CsvDirFile exposes a single concatenated CSV text stream (Unicode strings from read / readline) suitable for pandas.read_csv.

Basic usage

import pandas as pd
from csvdir import CsvDirFile

f = CsvDirFile("/data/csvs", on_mismatch="skip")
df = pd.read_csv(f)

Or with a context manager:

with CsvDirFile("/data/csvs") as f:
    df = pd.read_csv(f)

pandas is an optional dependency — install separately (pip install pandas).

What CsvDirFile does

  1. Discover CSV files (same sorting as dict readers).
  2. Choose a canonical header sequence (headers guide — sequence-sensitive stitching).
  3. Emit that header once, then concatenate body lines in sorted path order, matching traversal order used by read_dir-style iterators.
  4. Subsequent files omit their duplicate header rows when sequences match (on_mismatch controls skips vs errors).
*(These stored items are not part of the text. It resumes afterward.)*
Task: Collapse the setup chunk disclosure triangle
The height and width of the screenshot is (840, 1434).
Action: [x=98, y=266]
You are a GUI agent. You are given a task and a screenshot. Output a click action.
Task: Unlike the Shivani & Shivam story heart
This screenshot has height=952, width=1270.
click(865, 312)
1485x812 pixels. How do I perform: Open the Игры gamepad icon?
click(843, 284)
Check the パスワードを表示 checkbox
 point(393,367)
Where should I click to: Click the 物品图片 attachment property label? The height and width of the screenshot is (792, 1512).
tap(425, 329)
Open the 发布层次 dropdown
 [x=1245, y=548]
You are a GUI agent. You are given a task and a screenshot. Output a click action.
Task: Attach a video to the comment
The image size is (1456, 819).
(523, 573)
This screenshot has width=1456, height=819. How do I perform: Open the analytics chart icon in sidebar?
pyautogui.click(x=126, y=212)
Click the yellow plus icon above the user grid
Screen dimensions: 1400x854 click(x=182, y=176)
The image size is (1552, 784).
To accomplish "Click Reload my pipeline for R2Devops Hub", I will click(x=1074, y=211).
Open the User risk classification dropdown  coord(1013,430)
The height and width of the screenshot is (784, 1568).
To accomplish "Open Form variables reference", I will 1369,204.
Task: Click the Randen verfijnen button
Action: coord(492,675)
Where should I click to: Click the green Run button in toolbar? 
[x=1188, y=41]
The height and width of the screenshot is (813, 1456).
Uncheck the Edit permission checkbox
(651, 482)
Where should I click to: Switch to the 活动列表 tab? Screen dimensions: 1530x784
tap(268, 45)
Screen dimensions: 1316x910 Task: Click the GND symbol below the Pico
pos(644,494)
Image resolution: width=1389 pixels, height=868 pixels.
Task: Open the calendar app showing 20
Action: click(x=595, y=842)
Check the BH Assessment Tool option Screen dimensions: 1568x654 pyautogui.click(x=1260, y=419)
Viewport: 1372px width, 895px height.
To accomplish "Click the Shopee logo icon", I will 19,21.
Data is produced lazily; the full directory is not loaded into memory.

File-like API

Method Support
read(size=-1) Yes
readline() Yes
readlines() Yes
__iter__ Yes (lines)
seek(0) Restart stream
seek(other) UnsupportedOperation
tell() Logical position
close() Release generator
Context manager Yes

Configuration

CsvDirFile(
    path="/data",
    extension="csv",
    delimiter=",",
    encoding="utf-8",
    strict_headers=False,
    expected_headers=None,
    on_mismatch="error",
    recurse=False,
    include_hidden=False,
)

Header matching for stitching is order-sensitive (unlike dict iterators). See headers.

Restarting reads

f = CsvDirFile("/data")
df1 = pd.read_csv(f)
f.seek(0)
df2 = pd.read_csv(f)

Alternatives

If you need per-file control or set-based header matching only (column order may differ across files), iterate paths and load each CSV:

import pandas as pd
from csvdir import read_dir

frames = []
r = read_dir("/data")
for path in r.paths:
    frames.append(pd.read_csv(path))
df = pd.concat(frames, ignore_index=True)

For many files with identical schemas (and stitchable sequences), CsvDirFile is usually simpler.

Dtype and parse options

Pass any pandas.read_csv keyword arguments as usual:

pd.read_csv(
    CsvDirFile("/data"),
    dtype={"id": str},
    parse_dates=["timestamp"],
)

csvdir does not interpret types; pandas sees one continuous CSV text stream.